- [Goals]:
**a.** In the records, repeat the lines starting with the line that contains "74 15 02 00 [Gå" and going on through the line that contains "flipper-z-any-scripts-0.78.1-rc.tgz (190, 606)", both included.
**b.** Finish out the next part of the discussion on image copyright and stock photo licensing, starting from where it stops.

So if company A used 500px's image in 2014 before VCG's investment, and company B quoted company A's article, and you re-tweet or re-blogged company B's article, VCG (who now has copyrights in China for 500px images) might go after you to collect penalty but never contact A nor B.

Advise to startups : to make sure you don't infringe any copyrights, do a reverse search on VCG's database (especially you have market in China) as well as Getty's/shutter stock's database and never trust unsplash-ish websites (they also have no model releases that will get you in trouble). These stuff could bite you back in years if you have a photo floating somewhere in your public Facebook, Twitter or Instagram account.

Now that VCG has acquired 100% of 500px, what would (or could) happen is they will crawl anyone who has referenced 500px photos in China and start to threaten to sue in exchange for opportunity to gain more subscribers for their media library. Last year a couple of social media accounts on Wechat was forced to shutdown by this [2]. VCG quotes different penalty for different images, and it is usually 1000 RMB per image.

[1] https://xueqiu.com/8818667120/74351790

[2] https://www.zhihu.com/question/48400883



"Public domain" image stocks absolutely don't guarantee or even check that the images they host have proper licensing, indeed. I've seen some images that had Creative Commons Attribution licenses posted on these without any attribution, "relicensed" as CC0. So... they did nothing wrong according to copyright laws?


A photographer could accidentally upload or AT SOME POINT labelled his/her photos in the free domain, but ALSO upload with a license to a paid photo stock site. This is usually the root cause of most issues. Another possible reason is the photographer's harddrive got hacked, camera stolen etc, and the photos in full resolution was uploaded maliciously to free CC0 websites. Both scenarios are hard to trace and hard to attribute when an infringement happens, because it involves too many party to do diligence and collect evidences. Most likely the party that uses the photo will have to pay.

Canon and Nikon still provides no on system encryption although photographers have been asked for it for years, so basically if someone stole your camera, they also owns the copyright of photos from those RAW files.


If you've ever thought about using Unsplash images, consider how clueless (and honest) they are when it comes to model releases and legal releases.

- [Dataset extract]:
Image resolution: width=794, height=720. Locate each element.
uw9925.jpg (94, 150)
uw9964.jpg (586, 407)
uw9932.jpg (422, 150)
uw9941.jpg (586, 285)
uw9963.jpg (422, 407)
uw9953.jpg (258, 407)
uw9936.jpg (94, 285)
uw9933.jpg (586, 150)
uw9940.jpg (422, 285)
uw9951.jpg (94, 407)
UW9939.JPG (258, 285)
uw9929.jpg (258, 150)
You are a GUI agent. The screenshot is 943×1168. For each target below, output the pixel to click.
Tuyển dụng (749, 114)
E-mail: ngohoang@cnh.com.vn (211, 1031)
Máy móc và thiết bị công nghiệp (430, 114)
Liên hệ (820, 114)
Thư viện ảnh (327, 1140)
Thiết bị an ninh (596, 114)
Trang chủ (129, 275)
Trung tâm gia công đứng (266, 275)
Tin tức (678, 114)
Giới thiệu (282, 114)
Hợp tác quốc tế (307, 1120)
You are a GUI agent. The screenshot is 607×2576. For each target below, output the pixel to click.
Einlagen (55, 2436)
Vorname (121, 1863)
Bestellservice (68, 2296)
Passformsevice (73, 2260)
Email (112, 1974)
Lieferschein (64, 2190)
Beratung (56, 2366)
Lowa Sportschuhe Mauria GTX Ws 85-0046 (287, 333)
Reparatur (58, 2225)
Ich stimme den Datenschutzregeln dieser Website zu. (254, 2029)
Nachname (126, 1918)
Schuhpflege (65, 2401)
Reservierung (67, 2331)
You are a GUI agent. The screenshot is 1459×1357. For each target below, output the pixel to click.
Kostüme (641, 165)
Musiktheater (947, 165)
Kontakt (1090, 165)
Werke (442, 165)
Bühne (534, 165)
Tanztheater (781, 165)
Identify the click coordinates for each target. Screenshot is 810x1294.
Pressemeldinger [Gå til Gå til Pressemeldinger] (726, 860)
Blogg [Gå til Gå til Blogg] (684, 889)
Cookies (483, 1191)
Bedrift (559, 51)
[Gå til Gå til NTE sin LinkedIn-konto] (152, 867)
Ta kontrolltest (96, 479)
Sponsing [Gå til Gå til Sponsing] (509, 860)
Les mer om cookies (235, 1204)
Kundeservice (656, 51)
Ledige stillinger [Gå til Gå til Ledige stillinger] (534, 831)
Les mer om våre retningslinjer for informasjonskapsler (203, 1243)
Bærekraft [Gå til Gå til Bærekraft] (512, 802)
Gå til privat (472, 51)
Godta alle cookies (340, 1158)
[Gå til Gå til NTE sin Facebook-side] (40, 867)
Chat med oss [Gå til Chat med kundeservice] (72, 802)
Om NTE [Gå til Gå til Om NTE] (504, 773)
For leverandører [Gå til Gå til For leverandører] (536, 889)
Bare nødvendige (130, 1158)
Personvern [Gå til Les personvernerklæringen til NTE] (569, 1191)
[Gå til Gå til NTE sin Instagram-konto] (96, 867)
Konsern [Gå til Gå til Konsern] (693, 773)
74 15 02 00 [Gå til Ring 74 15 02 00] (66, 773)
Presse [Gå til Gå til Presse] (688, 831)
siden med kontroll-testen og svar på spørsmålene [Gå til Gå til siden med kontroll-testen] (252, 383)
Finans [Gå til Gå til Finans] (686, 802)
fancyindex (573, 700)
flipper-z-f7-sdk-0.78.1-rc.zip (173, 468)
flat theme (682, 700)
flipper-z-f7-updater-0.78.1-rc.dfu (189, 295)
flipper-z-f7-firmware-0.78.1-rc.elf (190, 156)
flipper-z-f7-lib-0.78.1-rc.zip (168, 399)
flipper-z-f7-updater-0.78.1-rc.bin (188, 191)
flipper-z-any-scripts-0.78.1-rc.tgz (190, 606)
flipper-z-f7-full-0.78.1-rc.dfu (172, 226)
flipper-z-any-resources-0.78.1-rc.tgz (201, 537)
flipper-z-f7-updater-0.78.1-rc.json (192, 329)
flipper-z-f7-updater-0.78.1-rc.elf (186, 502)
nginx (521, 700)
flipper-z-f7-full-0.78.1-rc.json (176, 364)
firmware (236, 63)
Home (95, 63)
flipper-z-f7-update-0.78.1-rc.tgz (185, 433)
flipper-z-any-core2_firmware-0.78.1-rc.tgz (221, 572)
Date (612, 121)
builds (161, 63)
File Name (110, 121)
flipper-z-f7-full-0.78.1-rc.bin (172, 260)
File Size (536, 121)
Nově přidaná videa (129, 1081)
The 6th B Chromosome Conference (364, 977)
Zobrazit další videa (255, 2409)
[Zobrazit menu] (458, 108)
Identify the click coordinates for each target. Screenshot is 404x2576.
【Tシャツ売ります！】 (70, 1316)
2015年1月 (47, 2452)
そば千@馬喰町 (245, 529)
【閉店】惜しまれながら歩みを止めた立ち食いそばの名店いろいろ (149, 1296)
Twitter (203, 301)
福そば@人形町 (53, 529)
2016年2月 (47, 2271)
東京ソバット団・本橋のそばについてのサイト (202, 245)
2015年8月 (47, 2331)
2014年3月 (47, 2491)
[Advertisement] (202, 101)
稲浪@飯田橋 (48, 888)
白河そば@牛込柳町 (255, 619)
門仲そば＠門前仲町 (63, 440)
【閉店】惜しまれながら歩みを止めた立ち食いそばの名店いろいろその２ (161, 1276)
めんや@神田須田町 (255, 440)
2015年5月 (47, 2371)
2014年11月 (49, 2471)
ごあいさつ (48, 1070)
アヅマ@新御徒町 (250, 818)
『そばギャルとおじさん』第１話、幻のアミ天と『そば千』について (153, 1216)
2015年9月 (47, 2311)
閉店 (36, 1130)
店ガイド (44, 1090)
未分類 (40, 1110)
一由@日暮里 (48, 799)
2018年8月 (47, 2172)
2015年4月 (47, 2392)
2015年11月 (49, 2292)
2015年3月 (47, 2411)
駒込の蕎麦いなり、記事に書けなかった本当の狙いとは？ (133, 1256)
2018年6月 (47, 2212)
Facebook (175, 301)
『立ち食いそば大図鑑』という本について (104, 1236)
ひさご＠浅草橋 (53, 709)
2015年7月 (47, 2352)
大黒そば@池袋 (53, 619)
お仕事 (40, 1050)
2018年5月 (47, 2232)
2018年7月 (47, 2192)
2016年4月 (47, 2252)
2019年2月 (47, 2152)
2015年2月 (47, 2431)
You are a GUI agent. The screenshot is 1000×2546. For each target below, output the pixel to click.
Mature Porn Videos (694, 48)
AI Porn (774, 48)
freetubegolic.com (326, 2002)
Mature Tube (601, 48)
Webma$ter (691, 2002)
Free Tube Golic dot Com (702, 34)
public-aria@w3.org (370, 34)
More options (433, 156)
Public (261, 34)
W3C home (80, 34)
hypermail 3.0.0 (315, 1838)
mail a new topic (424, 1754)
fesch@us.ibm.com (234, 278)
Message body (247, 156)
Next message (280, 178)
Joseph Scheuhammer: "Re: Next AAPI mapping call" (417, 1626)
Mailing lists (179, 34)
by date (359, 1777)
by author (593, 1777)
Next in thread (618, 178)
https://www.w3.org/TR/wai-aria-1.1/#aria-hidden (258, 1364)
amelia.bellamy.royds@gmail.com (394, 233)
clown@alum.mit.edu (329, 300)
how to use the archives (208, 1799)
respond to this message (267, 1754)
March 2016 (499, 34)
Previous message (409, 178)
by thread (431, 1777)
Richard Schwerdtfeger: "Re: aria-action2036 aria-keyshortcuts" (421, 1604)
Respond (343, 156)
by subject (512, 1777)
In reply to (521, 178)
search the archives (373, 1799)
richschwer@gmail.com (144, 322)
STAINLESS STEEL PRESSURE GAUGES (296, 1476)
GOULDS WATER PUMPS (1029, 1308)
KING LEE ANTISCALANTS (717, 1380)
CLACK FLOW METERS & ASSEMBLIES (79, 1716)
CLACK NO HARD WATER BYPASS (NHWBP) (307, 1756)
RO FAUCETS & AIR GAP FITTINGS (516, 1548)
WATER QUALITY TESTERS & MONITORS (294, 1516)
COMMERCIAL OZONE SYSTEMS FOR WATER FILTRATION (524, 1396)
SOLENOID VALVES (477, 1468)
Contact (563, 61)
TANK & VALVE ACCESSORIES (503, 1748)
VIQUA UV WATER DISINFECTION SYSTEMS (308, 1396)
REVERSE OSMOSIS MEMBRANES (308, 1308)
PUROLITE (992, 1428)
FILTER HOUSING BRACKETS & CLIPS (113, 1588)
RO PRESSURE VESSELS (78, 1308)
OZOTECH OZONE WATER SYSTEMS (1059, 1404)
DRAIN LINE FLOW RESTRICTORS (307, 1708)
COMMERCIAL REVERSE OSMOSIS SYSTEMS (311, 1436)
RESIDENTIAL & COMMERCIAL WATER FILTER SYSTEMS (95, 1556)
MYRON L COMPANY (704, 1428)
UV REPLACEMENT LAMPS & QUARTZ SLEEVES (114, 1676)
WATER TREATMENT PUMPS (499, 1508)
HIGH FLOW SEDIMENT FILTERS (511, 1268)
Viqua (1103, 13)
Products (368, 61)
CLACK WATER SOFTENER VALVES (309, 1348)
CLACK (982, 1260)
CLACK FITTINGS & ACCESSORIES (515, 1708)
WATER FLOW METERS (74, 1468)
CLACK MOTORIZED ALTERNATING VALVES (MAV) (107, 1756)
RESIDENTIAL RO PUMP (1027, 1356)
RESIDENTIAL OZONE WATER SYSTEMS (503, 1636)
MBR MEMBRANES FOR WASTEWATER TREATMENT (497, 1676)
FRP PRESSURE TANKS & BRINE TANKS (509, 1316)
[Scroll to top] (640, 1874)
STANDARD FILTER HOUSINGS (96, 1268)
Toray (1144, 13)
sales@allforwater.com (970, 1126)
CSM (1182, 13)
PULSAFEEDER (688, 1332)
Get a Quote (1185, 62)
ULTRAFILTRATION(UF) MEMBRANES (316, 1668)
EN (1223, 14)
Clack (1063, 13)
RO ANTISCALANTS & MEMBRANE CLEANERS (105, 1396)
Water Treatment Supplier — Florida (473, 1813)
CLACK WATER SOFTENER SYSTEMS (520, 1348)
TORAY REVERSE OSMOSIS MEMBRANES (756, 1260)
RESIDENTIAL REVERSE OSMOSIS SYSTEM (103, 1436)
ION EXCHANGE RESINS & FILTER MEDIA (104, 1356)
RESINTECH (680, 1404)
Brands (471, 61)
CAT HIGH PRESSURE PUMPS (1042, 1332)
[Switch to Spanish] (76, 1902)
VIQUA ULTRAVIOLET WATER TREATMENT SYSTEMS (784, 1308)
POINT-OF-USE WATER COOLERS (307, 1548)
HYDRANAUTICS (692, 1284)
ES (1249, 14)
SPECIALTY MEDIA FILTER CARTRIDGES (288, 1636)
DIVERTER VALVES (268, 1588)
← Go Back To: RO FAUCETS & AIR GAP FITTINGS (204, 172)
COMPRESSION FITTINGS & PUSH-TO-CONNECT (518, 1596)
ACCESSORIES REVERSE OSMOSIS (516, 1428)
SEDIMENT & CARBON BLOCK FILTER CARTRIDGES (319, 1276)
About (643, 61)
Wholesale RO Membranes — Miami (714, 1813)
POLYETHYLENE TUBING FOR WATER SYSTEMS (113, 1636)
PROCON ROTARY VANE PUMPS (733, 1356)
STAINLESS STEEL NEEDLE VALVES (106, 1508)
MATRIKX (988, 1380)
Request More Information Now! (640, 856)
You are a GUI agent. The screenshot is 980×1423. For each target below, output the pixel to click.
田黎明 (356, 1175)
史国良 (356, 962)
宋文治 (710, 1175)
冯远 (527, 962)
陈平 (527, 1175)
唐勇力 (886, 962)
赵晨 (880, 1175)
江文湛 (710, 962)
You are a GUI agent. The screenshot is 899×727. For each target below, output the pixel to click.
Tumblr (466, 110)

- [Responses]:
**a.**
74 15 02 00 [Gå til Ring 74 15 02 00] (66, 773)
Presse [Gå til Gå til Presse] (688, 831)
siden med kontroll-testen og svar på spørsmålene [Gå til Gå til siden med kontroll-testen] (252, 383)
Finans [Gå til Gå til Finans] (686, 802)
fancyindex (573, 700)
flipper-z-f7-sdk-0.78.1-rc.zip (173, 468)
flat theme (682, 700)
flipper-z-f7-updater-0.78.1-rc.dfu (189, 295)
flipper-z-f7-firmware-0.78.1-rc.elf (190, 156)
flipper-z-f7-lib-0.78.1-rc.zip (168, 399)
flipper-z-f7-updater-0.78.1-rc.bin (188, 191)
flipper-z-any-scripts-0.78.1-rc.tgz (190, 606)

**b.**
https://www.youtube.com/watch?v=HZevNRITnWU

https://www.youtube.com/watch?v=6M_OZWtpokc


That's true, never ever use photos of people from free stock websites/creative commons photo dumps. Paid photostocks require photographers to submit scans of signed model release forms. This is unfortunate for tiny/unprofitable websites, but — really — a few dozens of dollars for a stock photo with a guarantee of model release and a license is absolutely worth it.


In 2015, I was lucky enough to be sued by them for infringement of pictures. Our website is APP recommendation website, and we grab data from Appstore. One of the APP's cover pictures uses infringing pictures. If APP is A and Appstore is B, our unlucky C has also become a defendant. Although we have helped by a professional lawyer team of Baidu, we finally lost money, which seems to be 2000 yuan one picture.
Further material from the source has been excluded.